>> START
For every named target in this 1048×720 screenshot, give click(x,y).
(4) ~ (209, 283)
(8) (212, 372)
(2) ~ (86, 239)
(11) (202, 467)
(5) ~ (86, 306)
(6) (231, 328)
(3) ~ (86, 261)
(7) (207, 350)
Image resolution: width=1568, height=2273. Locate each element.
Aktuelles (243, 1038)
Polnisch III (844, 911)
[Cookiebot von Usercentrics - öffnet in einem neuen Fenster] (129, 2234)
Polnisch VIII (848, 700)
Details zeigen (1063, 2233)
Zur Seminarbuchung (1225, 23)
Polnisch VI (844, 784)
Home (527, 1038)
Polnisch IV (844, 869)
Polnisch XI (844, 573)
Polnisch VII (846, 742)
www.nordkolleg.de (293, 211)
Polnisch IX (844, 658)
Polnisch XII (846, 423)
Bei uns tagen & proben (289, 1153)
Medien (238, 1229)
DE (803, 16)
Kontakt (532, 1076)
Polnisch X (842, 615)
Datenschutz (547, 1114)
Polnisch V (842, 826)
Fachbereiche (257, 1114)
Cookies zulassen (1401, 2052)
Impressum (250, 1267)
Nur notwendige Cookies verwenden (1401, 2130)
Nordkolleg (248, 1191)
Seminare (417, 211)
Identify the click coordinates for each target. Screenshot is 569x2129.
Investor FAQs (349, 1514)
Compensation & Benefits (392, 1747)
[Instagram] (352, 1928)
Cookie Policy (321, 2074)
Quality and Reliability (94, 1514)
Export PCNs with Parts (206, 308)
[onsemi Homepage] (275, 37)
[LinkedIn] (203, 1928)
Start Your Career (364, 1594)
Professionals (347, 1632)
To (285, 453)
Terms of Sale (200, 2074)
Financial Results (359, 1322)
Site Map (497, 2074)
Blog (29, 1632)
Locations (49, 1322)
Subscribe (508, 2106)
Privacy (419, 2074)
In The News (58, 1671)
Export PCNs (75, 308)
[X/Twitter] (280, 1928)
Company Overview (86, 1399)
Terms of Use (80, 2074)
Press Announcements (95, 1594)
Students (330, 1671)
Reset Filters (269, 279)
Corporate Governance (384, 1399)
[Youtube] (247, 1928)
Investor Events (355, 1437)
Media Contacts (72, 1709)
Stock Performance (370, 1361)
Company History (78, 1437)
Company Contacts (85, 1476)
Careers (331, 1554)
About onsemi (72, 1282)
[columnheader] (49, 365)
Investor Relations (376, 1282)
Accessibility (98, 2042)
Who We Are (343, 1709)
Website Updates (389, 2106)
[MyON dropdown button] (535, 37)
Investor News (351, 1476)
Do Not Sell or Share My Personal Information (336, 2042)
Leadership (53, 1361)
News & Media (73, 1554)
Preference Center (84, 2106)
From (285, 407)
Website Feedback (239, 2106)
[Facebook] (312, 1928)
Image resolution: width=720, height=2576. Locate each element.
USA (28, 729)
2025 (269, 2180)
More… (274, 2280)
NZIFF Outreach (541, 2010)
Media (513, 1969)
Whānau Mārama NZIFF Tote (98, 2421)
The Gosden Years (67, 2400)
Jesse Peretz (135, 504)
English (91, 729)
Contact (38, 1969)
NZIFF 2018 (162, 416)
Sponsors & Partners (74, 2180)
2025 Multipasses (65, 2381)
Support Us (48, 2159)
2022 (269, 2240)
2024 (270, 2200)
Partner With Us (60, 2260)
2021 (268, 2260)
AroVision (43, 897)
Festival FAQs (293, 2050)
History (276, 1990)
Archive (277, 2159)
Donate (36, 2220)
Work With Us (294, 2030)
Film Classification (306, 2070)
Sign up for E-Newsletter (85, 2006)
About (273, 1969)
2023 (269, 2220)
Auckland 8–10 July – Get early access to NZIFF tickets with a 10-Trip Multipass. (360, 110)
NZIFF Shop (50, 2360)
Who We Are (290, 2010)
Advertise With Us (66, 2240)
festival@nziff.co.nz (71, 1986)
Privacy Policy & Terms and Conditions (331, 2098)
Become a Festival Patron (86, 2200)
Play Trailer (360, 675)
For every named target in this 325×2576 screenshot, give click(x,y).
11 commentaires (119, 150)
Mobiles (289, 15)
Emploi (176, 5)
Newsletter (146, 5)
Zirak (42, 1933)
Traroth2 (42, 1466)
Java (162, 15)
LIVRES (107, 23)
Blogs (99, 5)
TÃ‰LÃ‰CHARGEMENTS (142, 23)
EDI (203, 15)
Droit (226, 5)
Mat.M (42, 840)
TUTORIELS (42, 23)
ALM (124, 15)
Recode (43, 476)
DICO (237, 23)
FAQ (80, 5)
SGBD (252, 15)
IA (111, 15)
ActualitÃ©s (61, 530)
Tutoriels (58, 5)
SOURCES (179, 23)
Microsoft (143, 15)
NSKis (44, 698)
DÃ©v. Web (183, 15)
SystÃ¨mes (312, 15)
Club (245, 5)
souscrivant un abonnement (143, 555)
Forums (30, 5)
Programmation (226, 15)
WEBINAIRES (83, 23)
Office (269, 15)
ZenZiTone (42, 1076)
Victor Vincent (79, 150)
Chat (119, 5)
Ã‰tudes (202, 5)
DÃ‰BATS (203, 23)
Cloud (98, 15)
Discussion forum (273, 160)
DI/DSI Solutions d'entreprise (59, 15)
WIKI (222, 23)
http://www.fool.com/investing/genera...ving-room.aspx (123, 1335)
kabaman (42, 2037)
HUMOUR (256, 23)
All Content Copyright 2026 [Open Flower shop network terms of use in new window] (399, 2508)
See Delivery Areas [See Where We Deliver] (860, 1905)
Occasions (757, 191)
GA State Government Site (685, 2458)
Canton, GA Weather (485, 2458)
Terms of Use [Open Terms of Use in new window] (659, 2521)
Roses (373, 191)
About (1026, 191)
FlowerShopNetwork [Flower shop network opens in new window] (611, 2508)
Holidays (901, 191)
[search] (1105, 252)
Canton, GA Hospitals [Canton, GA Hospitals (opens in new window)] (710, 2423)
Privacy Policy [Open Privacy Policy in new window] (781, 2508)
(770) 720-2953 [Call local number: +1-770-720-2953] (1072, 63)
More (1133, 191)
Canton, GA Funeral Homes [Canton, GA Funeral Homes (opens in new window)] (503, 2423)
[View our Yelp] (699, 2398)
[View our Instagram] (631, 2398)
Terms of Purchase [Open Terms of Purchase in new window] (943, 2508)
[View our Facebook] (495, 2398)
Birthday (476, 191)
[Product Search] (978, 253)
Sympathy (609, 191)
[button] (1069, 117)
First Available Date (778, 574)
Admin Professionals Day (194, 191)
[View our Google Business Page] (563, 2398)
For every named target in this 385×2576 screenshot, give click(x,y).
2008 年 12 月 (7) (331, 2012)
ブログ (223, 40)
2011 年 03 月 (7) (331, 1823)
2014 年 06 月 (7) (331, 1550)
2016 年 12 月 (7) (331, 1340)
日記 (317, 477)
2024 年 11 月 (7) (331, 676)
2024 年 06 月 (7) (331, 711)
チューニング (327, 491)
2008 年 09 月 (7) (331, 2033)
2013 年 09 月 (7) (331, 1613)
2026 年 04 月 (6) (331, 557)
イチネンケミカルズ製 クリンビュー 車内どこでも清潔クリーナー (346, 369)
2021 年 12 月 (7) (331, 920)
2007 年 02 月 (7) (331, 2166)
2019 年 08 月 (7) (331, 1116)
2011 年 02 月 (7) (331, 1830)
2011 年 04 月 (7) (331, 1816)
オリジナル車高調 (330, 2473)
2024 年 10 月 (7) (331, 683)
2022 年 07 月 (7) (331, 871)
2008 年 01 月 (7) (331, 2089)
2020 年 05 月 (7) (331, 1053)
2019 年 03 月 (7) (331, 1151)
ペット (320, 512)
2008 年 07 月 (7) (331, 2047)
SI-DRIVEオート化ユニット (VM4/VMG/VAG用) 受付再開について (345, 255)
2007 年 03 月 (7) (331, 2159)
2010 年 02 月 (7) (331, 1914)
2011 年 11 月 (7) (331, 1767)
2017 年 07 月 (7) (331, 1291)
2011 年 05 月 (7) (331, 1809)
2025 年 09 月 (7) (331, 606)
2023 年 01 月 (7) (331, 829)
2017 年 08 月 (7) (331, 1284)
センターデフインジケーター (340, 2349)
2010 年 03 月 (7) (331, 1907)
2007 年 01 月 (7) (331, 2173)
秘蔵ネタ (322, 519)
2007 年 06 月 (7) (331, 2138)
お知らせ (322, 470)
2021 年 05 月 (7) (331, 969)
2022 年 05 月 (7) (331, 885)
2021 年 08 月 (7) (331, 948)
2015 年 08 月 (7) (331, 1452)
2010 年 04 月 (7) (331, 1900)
>> END
REQUEST - Scale the records starting at the line that contains "Festival FAQs (293, 2050)" and ending at the line that contains "Discussion forum (273, 160)". Rewrite each of those lines, requests included, multiplying every answer coordinate by 1.45 and rounding it to a whole number with halves rounded up.

ANSWER TO THIS TASK -
Festival FAQs (425, 2973)
History (400, 2886)
Archive (402, 3131)
Donate (52, 3219)
Work With Us (426, 2944)
Film Classification (444, 3002)
Sign up for E-Newsletter (123, 2909)
About (396, 2855)
2023 (390, 3219)
Auckland 8–10 July – Get early access to NZIFF tickets with a 10-Trip Multipass. (522, 160)
NZIFF Shop (73, 3422)
Who We Are (421, 2915)
Advertise With Us (96, 3248)
festival@nziff.co.nz (103, 2880)
Privacy Policy & Terms and Conditions (480, 3042)
Become a Festival Patron (125, 3190)
Play Trailer (522, 979)
For every named target in this 325×2576 screenshot, give click(x,y).
11 commentaires (173, 218)
Mobiles (419, 22)
Emploi (255, 7)
Newsletter (212, 7)
Zirak (61, 2803)
Traroth2 (61, 2126)
Java (235, 22)
LIVRES (155, 33)
Blogs (144, 7)
TÃ‰LÃ‰CHARGEMENTS (206, 33)
EDI (294, 22)
Droit (328, 7)
Mat.M (61, 1218)
TUTORIELS (61, 33)
ALM (180, 22)
Recode (62, 690)
DICO (344, 33)
FAQ (116, 7)
SGBD (365, 22)
IA (161, 22)
ActualitÃ©s (88, 769)
Tutoriels (84, 7)
SOURCES (260, 33)
Microsoft (207, 22)
NSKis (64, 1012)
DÃ©v. Web (265, 22)
SystÃ¨mes (452, 22)
Club (355, 7)
souscrivant un abonnement (207, 805)
Forums (44, 7)
Programmation (328, 22)
WEBINAIRES (120, 33)
Office (390, 22)
ZenZiTone (61, 1560)
Victor Vincent (115, 218)
Chat (173, 7)
Ã‰tudes (293, 7)
DÃ‰BATS (294, 33)
Cloud (142, 22)
Discussion forum (396, 232)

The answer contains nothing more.